Within 2015 alone, McDonald’s has had to close roughly 700 locations worldwide, after loosing 30% in profit during the first quarter of the year. The Golden Arches are losing ground as a result of other options available to the consumer. So are these alternatives choices that are being made by the consumer supporting a healthy lifestyle? Is America beginning to lose that image of an obese nation?
It seems that McDonald’s is not the only passenger feeling the jet lag. According to Business Insider, Taco Bell, Coca-Cola, Pepsi are all playing catch-up to what may be a shift in consumer health choices, doing away with children’s menus and offering drinks with reduced sodium and sugar. However, one similarity all four of these companies have in common when compared to other fast food chains like Dominos and Starbucks is their lack of convergence with technology. These chains have long had mobile apps available for the iOS and Android market and have also taken their business another step further. With Dominoes, you can order a pizza on Twitter just by tweeting @dominos a pizza emoji 🍕. With Starbucks, users have long been able to use their phone to pay, ditching the need of searching for a card, cash, or a wallet altogether. You can become an exclusive digital rewards member, earning special discounts, free items (such as edible treats and music from iTunes) and, be one of the first to try out new products. And did I mention that you can skip the lines filled with annoying “Rich White Girls” by ordering for pickup ahead of time?
This all sounds great but, when we factor in technology, this changes the game. As humans, we seem to have certain underlying needs — a need to feel accomplished, to belong, be understood, accepted, heard, and be able to proclaim ourselves to the world. A lot of this is done by our sense in fashion, which not only shows off our sense in taste but, our monetary wealth. This is commonly exposed through a fresh pair of kicks, a set of Ray Bands, the newest gadget in one hand, Starbucks in another, and now a wearable on our wrist.

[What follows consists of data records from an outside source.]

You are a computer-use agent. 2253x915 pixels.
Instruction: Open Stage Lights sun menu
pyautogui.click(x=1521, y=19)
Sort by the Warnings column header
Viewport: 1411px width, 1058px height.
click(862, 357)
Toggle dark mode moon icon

Many of today’s fitness trackers have a certain sex appeal. Their design appeals to us; otherwise we would not wear them. Whether is it a minimalistic device with no screen, a round stainless steel bezel with an expensive leather loop, or a rose-gold anodized aluminum chassis, these are devices we wear all the time. They are a fashion accessory that we promote. It shows our value to the world, our uniqueness, our style.
Technology is no doubt the way of the future. Wearables are consumer’s entrance to the Internet of Things (IoT) marketplace. Just as computers have now been (mostly) replaced by mobile devices, it is possible to see a time where our mobile devices become obsolete, replaced by a screen worn (or even implanted) on our bodies. With autonomous machines and IoT doing more for us than ever before, the need to move in order to accomplish tasks is becoming less and less, meaning we’ll have to move more during other times if we want to fill up the progress rings on our fitness device. So if it comes to a time where wearable devices become a common item for everyone, will they still serve as a motivator to maintain a healthy lifestyle or lose that value as our social fads evolve to something greater?